Minstens één keer per jaar maak ik een harde val. Echter, zo hard als ik dit jaar viel, zo viel ik niet eerder. Een tijd lang wist ik niet wat er gebeurde. Zag ik niks. Hapte ik naar adem. Had ik niets om me aan vast te houden.

Het was toen ik in een blueberry muffin beet, in die leuke boekenwinkel annex koffiebar, dat hij op me af kwam. Hij zei: 'De bus met Roma komt toch niet'. Hij lachte gul en leek opgetogen dat uitgerekend hij z'n nieuwtje aan mij kwijt kon. Nu ja, met een mond vol blueberry muffin kon ik niet gek veel zeggen, maar ik keek hem oprecht verwonderd aan. Hij merkte meteen z'n vergissing en zei dat ik zoveel op haar leek, op haar van wie de boekenwinkel annex koffiebar is. Opgewekt at ik verder. Ik lijk graag op iemand.

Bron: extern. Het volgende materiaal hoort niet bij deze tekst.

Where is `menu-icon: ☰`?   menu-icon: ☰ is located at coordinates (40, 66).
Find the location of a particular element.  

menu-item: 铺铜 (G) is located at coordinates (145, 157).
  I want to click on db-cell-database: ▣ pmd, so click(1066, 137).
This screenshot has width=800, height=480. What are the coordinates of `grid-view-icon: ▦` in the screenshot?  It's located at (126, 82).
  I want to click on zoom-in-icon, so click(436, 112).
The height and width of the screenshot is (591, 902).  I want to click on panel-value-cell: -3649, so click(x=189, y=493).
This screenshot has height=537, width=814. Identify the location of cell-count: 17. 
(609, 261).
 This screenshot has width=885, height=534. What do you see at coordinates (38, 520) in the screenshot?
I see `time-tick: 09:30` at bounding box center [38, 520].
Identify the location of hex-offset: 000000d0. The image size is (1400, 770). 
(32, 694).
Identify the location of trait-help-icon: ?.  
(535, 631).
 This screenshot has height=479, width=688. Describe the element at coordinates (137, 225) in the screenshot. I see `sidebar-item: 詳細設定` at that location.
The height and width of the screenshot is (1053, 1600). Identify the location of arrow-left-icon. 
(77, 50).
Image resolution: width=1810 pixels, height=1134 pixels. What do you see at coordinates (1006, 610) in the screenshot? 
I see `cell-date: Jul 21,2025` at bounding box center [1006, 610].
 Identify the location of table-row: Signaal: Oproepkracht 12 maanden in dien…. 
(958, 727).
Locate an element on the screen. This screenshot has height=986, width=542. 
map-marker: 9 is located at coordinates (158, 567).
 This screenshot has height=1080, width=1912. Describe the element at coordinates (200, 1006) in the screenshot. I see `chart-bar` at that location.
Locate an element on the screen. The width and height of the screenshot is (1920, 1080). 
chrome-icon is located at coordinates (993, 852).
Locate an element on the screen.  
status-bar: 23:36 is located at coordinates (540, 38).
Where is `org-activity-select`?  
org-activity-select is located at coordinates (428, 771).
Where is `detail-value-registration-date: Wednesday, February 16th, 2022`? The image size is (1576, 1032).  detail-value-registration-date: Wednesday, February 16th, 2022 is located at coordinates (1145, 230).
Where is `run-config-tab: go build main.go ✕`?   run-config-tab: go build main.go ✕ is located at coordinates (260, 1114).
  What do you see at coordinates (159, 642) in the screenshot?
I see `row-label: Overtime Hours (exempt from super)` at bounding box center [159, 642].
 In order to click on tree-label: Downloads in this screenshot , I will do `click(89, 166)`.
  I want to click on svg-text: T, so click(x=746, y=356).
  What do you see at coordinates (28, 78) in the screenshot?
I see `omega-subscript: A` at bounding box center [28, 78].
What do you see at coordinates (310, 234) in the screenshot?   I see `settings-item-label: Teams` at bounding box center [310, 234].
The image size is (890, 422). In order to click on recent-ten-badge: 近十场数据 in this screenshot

Haast elke dag is het, dat ik wel ietsje kan bedenken dat me oplucht. Blij maakt zelfs. Dat ik geen buschauffeur hoef te zijn bijvoorbeeld. Of een vergeten euro vind in een jaszak. Of 's morgens ontdek dat ik gisteren krentenbrood kocht.
Zo ook dat ik niet blééf vallen. Dat ik ergens óp viel. Dat daar eindelijk een bodem was.